Aleksei was silent long enough that I opened my eyes again and glanced at him. He wore an uncertain look that gave way to one of determination. “Wait,” he said to me, getting to his feet. “I’ll be right back.”
Since I had no choice, I waited.
He left and returned a few moments later with another book in his hands—a different one, a slender volume.
“Here.” He presented it to me.
I glanced at it without interest. The title was etched on the leather binding in the Vralian alphabet. “I cannot read it.”

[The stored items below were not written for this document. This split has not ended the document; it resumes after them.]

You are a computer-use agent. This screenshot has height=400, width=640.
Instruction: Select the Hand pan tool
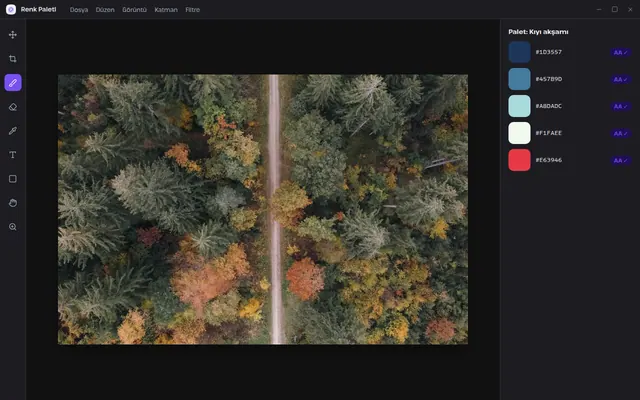(13, 203)
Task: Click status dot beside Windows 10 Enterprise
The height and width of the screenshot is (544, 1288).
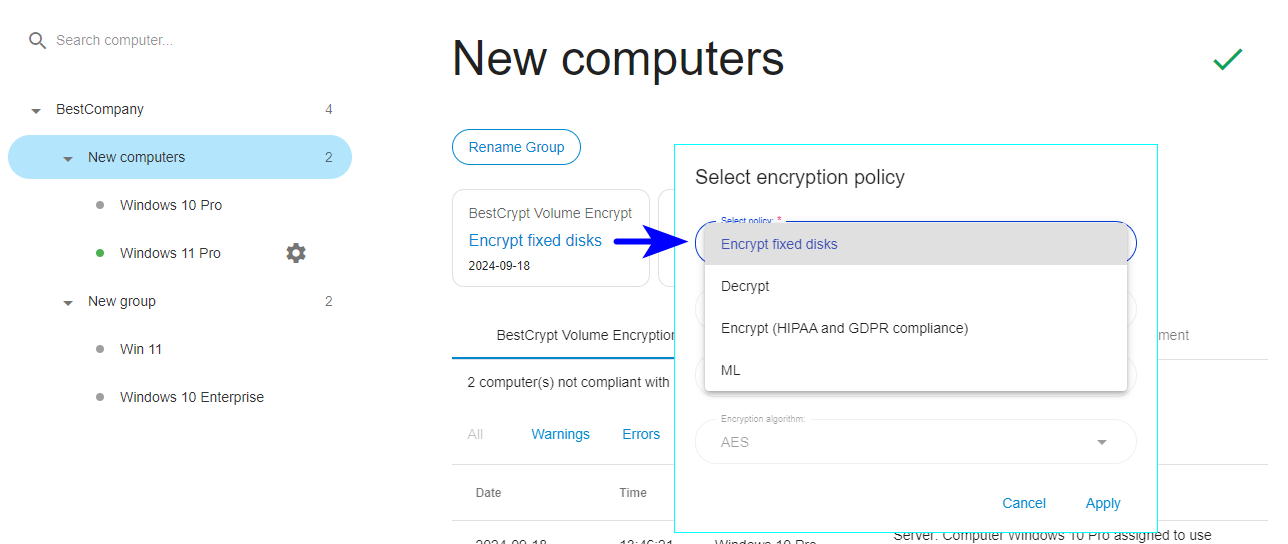Action: pos(100,397)
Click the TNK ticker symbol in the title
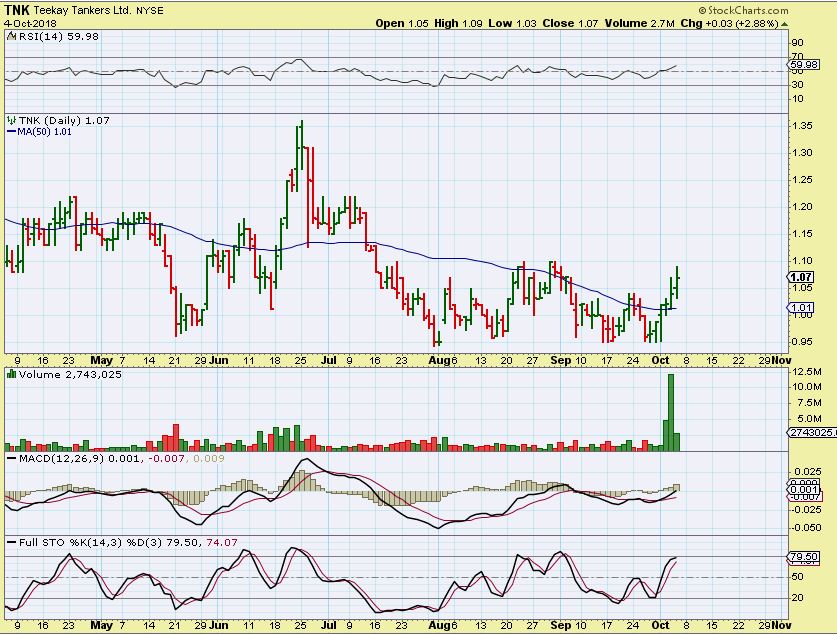The image size is (837, 636). click(x=17, y=9)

“It’s not what it says it is.” Aleksei hunkered on the stool, watching me with a grave look. “Inside, it’s written in D’Angeline script. You… ah, can you read your native tongue, Moirin?”
“Yes.” I scowled a bit. “I am no scholar like Phèdre nó Delaunay, who could likely recite your bedamned scriptures to you backward and forward in the original Habiru, but I can read. And D’Angeline is not my native tongue, by the way.”
“I’m sorry.” He flushed. “Who is Phèdre nó Delaunay?”
“The D’Angeline courtesan who sought out and found the Name of God? You don’t know that story?” I asked. He shook his head. “I’ll have to tell it to you,” I said absently, opening the book he had given me. “Among other things, it suggests that perhaps you do not know your God as well as you think.” I glanced at the inner title page. “This is the priest’s book about Berlik.”
“Yes,” Aleksei murmured. “I took it from my mother’s hiding place.”
I was intrigued, especially given the Patriarch’s aversion to the book. “You said you found it dangerous.”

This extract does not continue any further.